在深度学习训练流程中,hook函数体现的淋漓尽致。

  一个训练过程(不包括数据准备),会轮询多次训练集,每次称为一个epoch,每个epoch又分为多个batch来训练。流程先后拆解成:

  

  • 开始训练

      

  • 训练一个epoch前

      

  • 训练一个batch前

      

  • 训练一个batch后

      

  • 训练一个epoch后

      

  • 评估验证集

      

  • 结束训练

      

这些步骤是穿插在训练一个batch数据的过程中,这些可以理解成是钩子函数,我们可能需要在这些钩子函数中实现一些定制化的东西,比如在训练一个epoch后我们要保存下训练的模型,在结束训练时用最好的模型执行下测试集的效果等等。

  keras中是通过各种回调函数来实现钩子hook功能的。这里放一个callback的父类,定制时只要继承这个父类,实现你过关注的钩子就可以了。

  

@keras_export('keras.callbacks.Callback')

  class Callback(object):

   """Abstract base class used to build new callbacks.

   Attributes:

   params: Dict. Training parameters

   (eg. verbosity, batch size, number of epochs...).

   model: Instance of `keras.models.Model`.

   Reference of the model being trained.

   The `logs` dictionary that callback methods

   take as argument will contain keys for quantities relevant to

   the current batch or epoch (see method-specific docstrings).

   """

   def __init__(self):

   self.validation_data = None # pylint: disable=g-missing-from-attributes

   self.model = None

   # Whether this Callback should only run on the chief worker in a

   # Multi-Worker setting.

   # TODO(omalleyt): Make this attr public once solution is stable.

   self._chief_worker_only = None

   self._supports_tf_logs = False

   def set_params(self, params):

   self.params = params

   def set_model(self, model):

   self.model = model

   @doc_controls.for_subclass_implementers

   @generic_utils.default

   def on_batch_begin(self, batch, logs=None):

   """A backwards compatibility alias for `on_train_batch_begin`."""

   @doc_controls.for_subclass_implementers

   @generic_utils.default

   def on_batch_end(self, batch, logs=None):

   """A backwards compatibility alias for `on_train_batch_end`."""

   @doc_controls.for_subclass_implementers

   def on_epoch_begin(self, epoch, logs=None):

   """Called at the start of an epoch.

   Subclasses should override for any actions to run. This function should only

   be called during TRAIN mode.

   Arguments:

   epoch: Integer, index of epoch.

   logs: Dict. Currently no data is passed to this argument for this method

   but that may change in the future.

   """

   @doc_controls.for_subclass_implementers

   def on_epoch_end(self, epoch, logs=None):

   """Called at the end of an epoch.

   Subclasses should override for any actions to run. This function should only

   be called during TRAIN mode.

   Arguments:

   epoch: Integer, index of epoch.

   logs: Dict, metric results for this training epoch, and for the

   validation epoch if validation is performed. Validation result keys

   are prefixed with `val_`.

   """

   @doc_controls.for_subclass_implementers

   @generic_utils.default

   def on_train_batch_begin(self, batch, logs=None):

   """Called at the beginning of a training batch in `fit` methods.

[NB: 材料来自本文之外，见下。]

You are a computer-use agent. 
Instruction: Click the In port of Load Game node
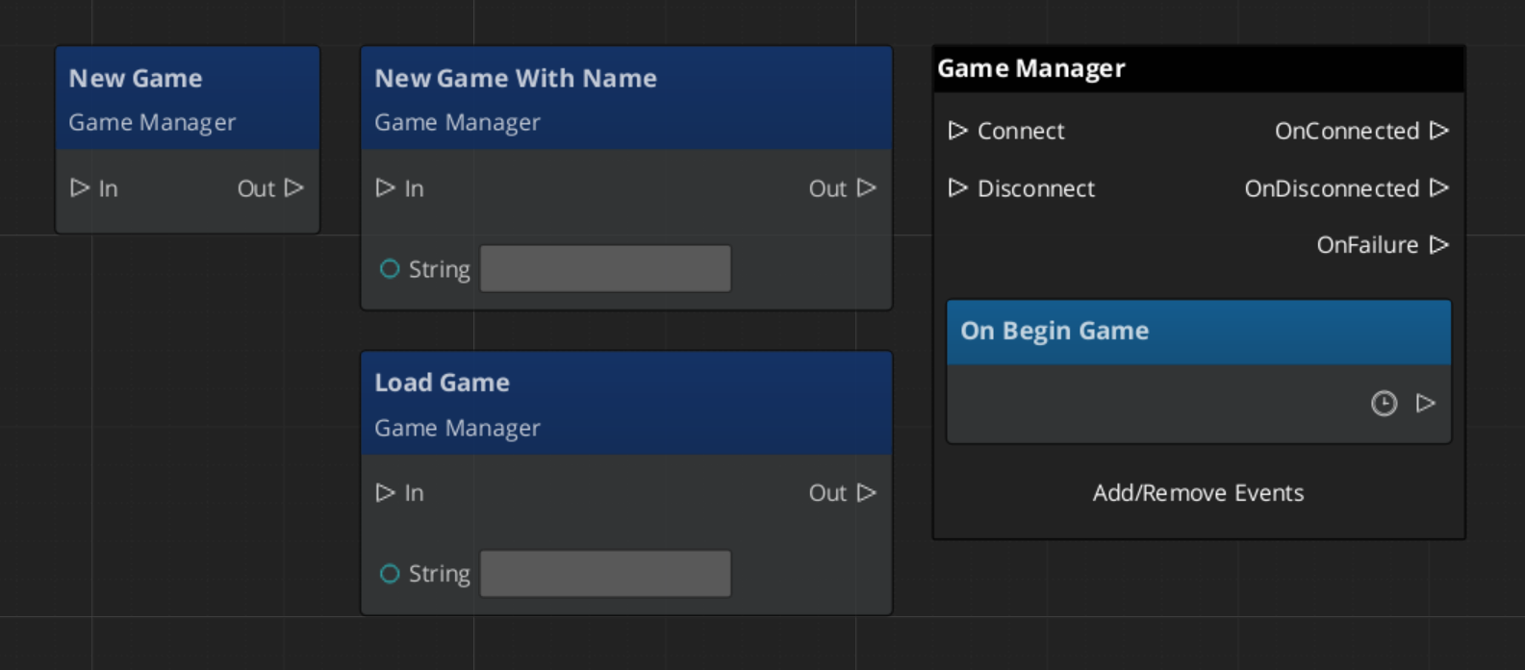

   Subclasses should override for any actions to run.

   Arguments:

   batch: Integer, index of batch within the current epoch.

   logs: Dict, contains the return value of `model.train_step`. Typically,

   the values of the `Model`'s metrics are returned. Example:

   `{'loss': 0.2, 'accuracy': 0.7}`.

   """

   # For backwards compatibility.

   self.on_batch_begin(batch, logs=logs)

   @doc_controls.for_subclass_implementers

   @generic_utils.default

   def on_train_batch_end(self, batch, logs=None):

   """Called at the end of a training batch in `fit` methods.

   Subclasses should override for any actions to run.

   Arguments:

   batch: Integer, index of batch within the current epoch.

   logs: Dict. Aggregated metric results up until this batch.

   """

   # For backwards compatibility.

   self.on_batch_end(batch, logs=logs)

   @doc_controls.for_subclass_implementers

   @generic_utils.default

   def on_test_batch_begin(self, batch, logs=None):

   """Called at the beginning of a batch in `evaluate` methods.

   Also called at the beginning of a validation batch in the `fit`

   methods, if validation data is provided.

   Subclasses should override for any actions to run.

   Arguments:

   batch: Integer, index of batch within the current epoch.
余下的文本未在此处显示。